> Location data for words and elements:

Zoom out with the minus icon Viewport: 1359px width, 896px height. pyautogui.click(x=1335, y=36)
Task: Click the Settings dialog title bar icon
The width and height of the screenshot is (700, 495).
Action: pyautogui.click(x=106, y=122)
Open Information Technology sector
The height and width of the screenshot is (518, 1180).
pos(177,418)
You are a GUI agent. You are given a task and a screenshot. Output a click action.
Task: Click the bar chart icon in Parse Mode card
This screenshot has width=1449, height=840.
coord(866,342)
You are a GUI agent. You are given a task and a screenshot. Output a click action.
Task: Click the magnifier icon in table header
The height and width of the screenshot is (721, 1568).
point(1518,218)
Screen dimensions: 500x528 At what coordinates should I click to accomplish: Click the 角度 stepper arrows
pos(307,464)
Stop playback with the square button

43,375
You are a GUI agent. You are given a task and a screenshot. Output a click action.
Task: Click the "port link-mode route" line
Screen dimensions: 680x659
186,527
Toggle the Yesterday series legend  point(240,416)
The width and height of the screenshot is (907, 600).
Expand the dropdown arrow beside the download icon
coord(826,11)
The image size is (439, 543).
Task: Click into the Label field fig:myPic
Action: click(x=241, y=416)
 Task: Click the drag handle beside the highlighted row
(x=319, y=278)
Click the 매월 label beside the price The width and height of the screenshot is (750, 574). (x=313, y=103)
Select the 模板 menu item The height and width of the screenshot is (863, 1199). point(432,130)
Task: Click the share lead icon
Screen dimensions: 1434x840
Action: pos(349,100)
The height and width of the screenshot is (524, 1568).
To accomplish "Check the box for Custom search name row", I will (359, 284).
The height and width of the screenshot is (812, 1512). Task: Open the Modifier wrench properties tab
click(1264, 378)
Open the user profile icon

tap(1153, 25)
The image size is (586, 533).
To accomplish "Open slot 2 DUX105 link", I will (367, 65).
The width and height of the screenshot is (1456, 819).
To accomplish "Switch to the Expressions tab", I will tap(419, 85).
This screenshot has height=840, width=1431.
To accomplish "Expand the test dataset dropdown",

> Task description: Copy the lines between the one holding "Screen dimensions: 500x528" and the one holding "Action: pos(349,100)", inclusive.

> Solution to this task:
Screen dimensions: 500x528 At what coordinates should I click to accomplish: Click the 角度 stepper arrows
pos(307,464)
Stop playback with the square button

43,375
You are a GUI agent. You are given a task and a screenshot. Output a click action.
Task: Click the "port link-mode route" line
Screen dimensions: 680x659
186,527
Toggle the Yesterday series legend  point(240,416)
The width and height of the screenshot is (907, 600).
Expand the dropdown arrow beside the download icon
coord(826,11)
The image size is (439, 543).
Task: Click into the Label field fig:myPic
Action: click(x=241, y=416)
 Task: Click the drag handle beside the highlighted row
(x=319, y=278)
Click the 매월 label beside the price The width and height of the screenshot is (750, 574). (x=313, y=103)
Select the 模板 menu item The height and width of the screenshot is (863, 1199). point(432,130)
Task: Click the share lead icon
Screen dimensions: 1434x840
Action: pos(349,100)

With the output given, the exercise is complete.